***** DATA EXTRACT *****

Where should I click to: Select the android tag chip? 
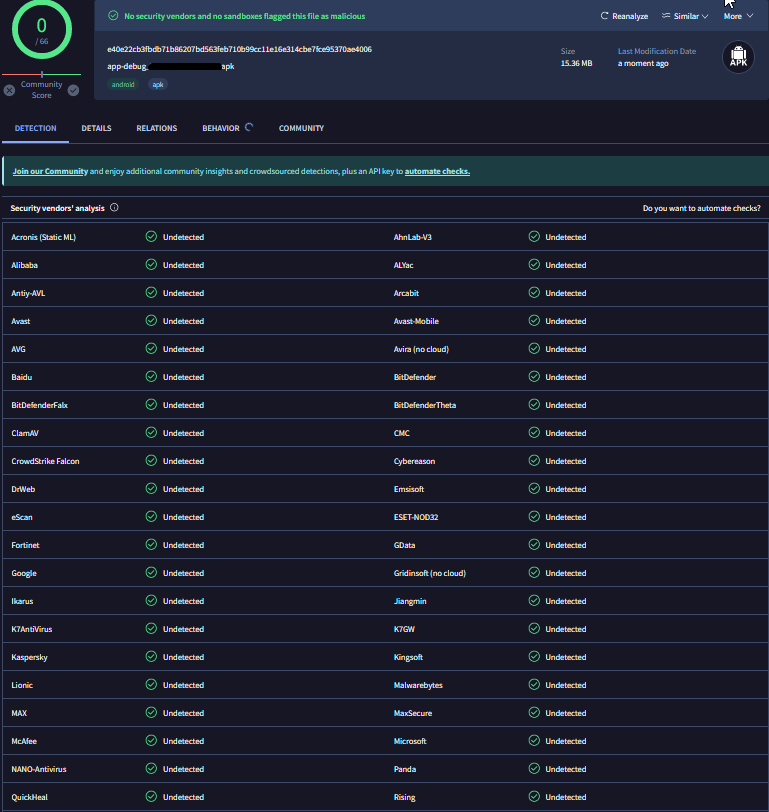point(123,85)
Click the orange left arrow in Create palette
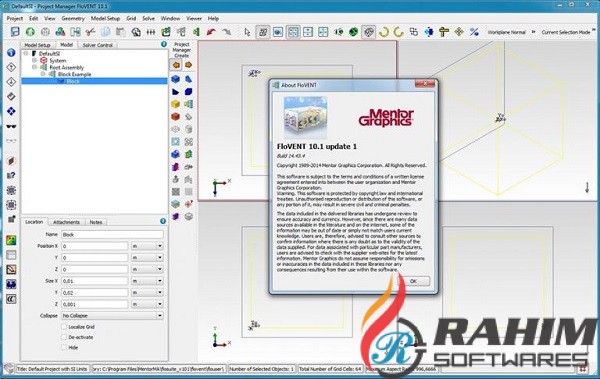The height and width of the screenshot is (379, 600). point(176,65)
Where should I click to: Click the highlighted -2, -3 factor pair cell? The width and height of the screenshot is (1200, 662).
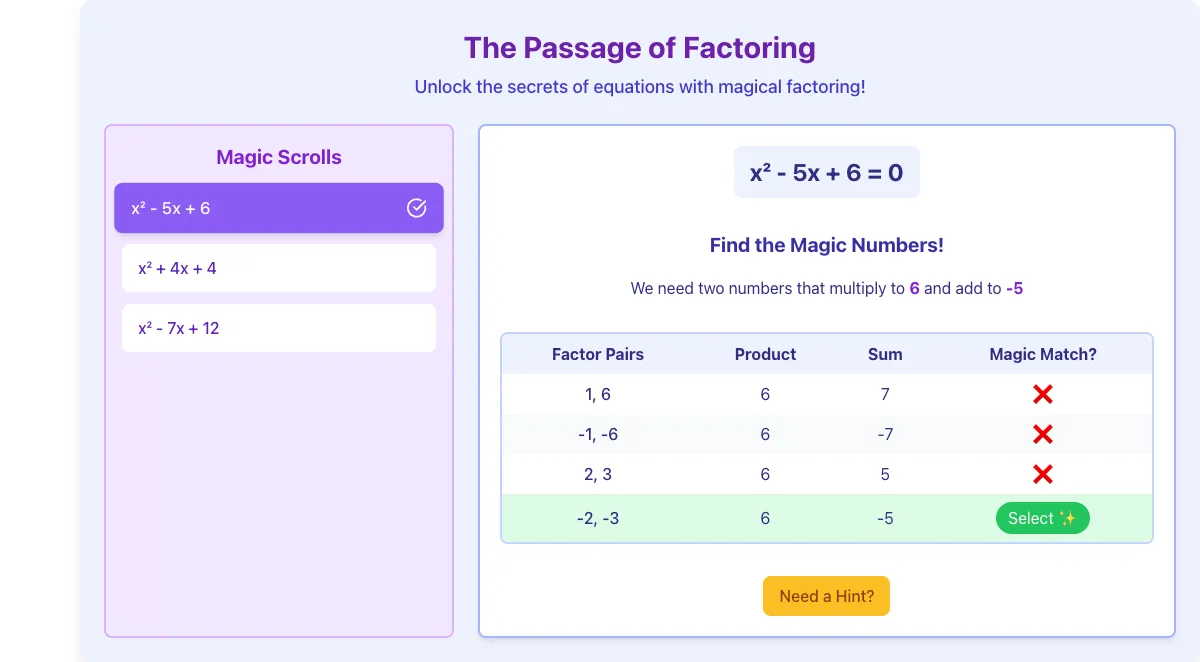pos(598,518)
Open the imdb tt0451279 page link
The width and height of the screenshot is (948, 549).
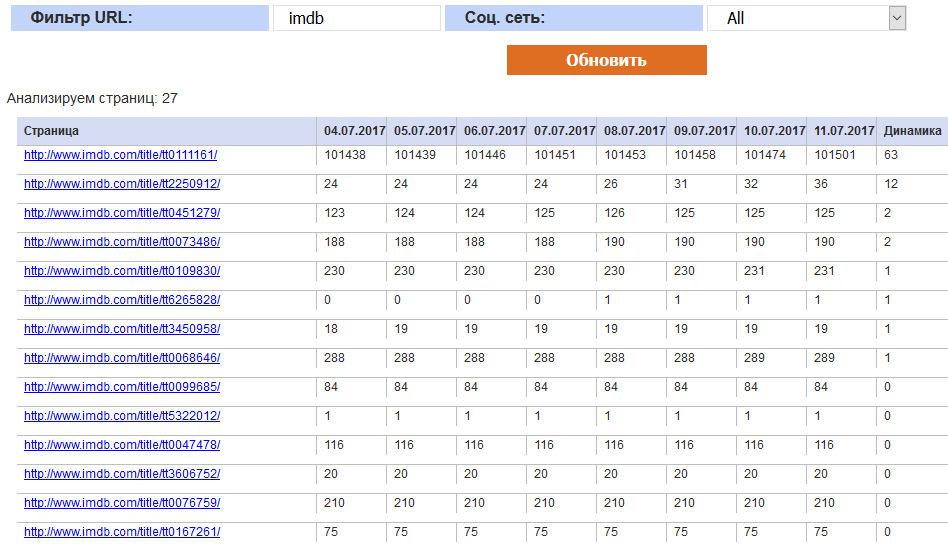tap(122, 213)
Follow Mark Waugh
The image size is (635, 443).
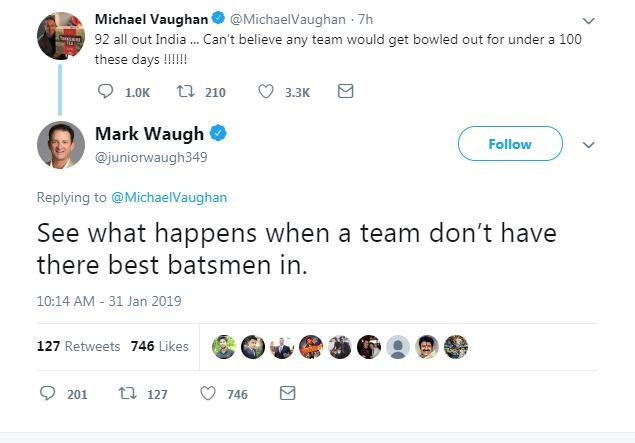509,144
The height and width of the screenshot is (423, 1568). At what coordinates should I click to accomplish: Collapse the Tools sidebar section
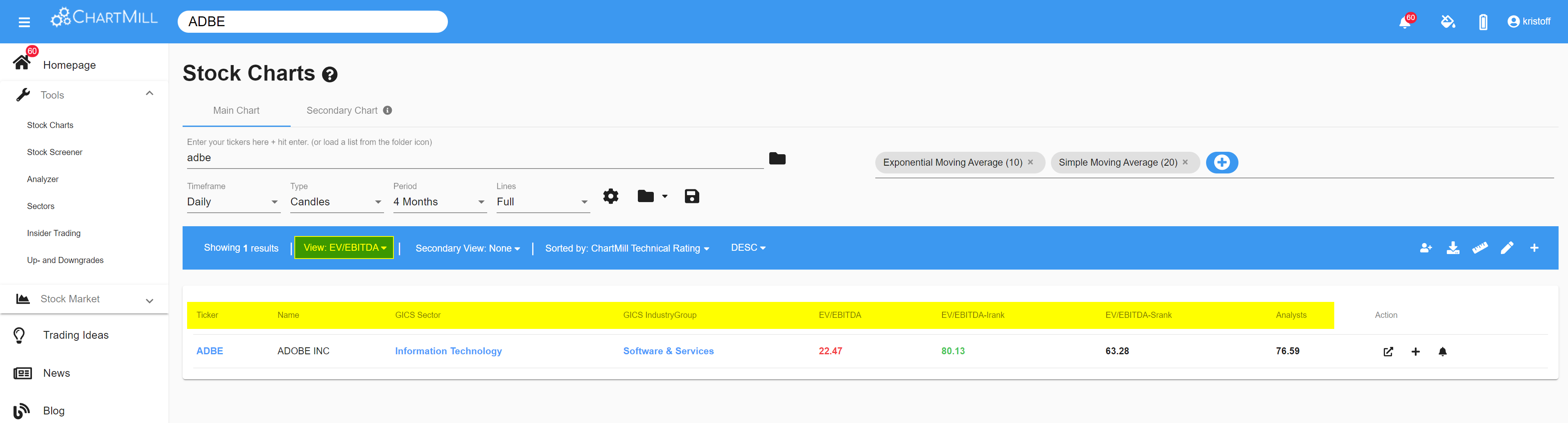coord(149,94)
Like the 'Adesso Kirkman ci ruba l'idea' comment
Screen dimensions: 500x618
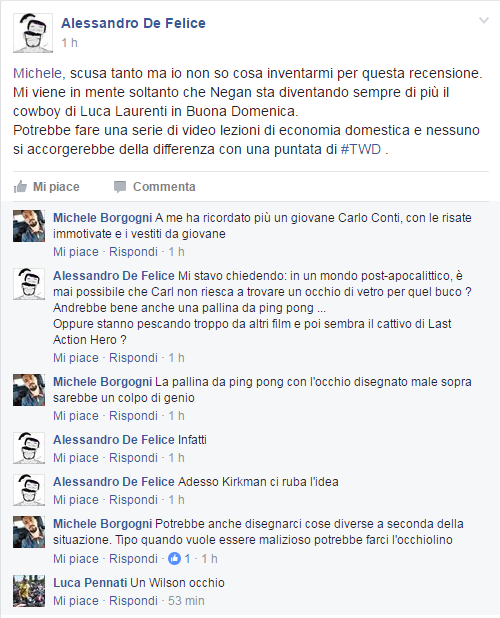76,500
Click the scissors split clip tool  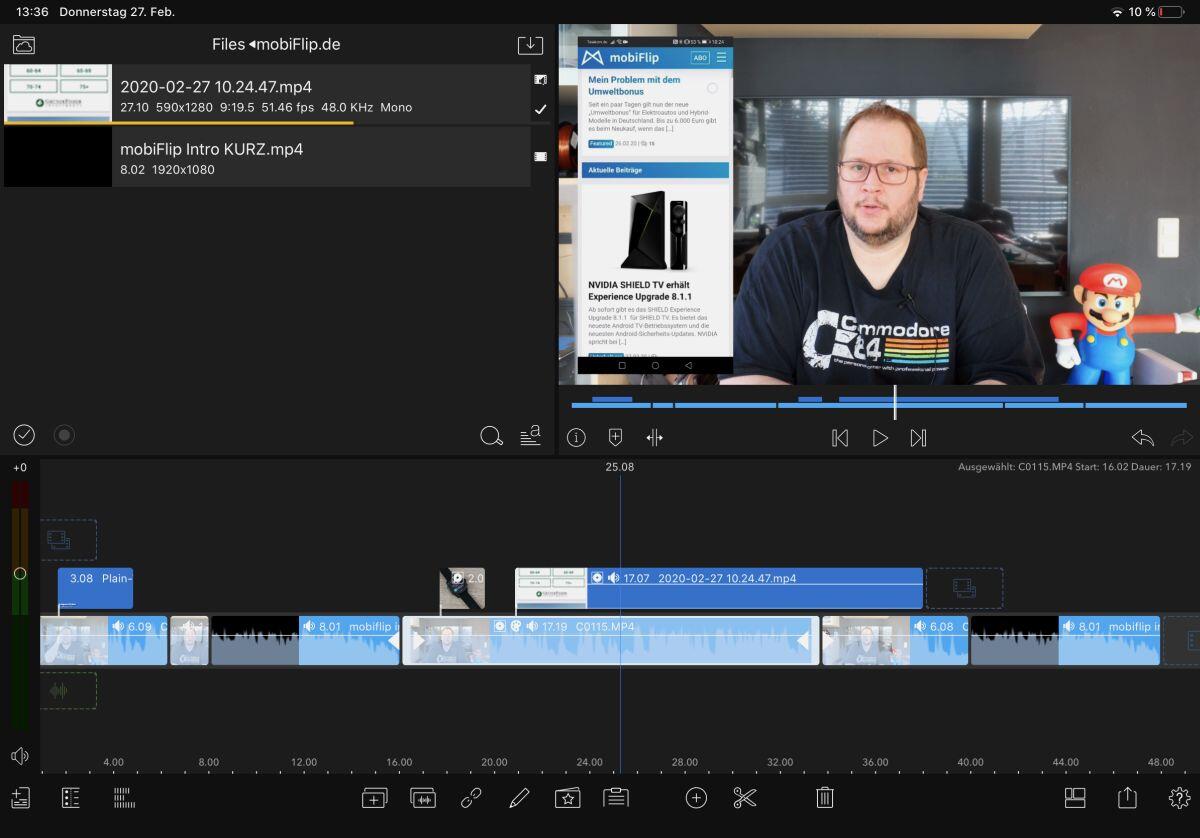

*****

YOUR ASSIGNMENT: Quote every record above exactly, leaving out the pictures.

ANSWER TO THIS EXERCISE:
Where should I click to: Select the android tag chip? 
point(123,85)
Click the orange left arrow in Create palette
The height and width of the screenshot is (379, 600). point(176,65)
Where should I click to: Click the highlighted -2, -3 factor pair cell? The width and height of the screenshot is (1200, 662).
pos(598,518)
Open the imdb tt0451279 page link
The width and height of the screenshot is (948, 549).
tap(122, 213)
Follow Mark Waugh
The image size is (635, 443).
509,144
The height and width of the screenshot is (423, 1568). At what coordinates should I click to accomplish: Collapse the Tools sidebar section
coord(149,94)
Like the 'Adesso Kirkman ci ruba l'idea' comment
Screen dimensions: 500x618
76,500
Click the scissors split clip tool  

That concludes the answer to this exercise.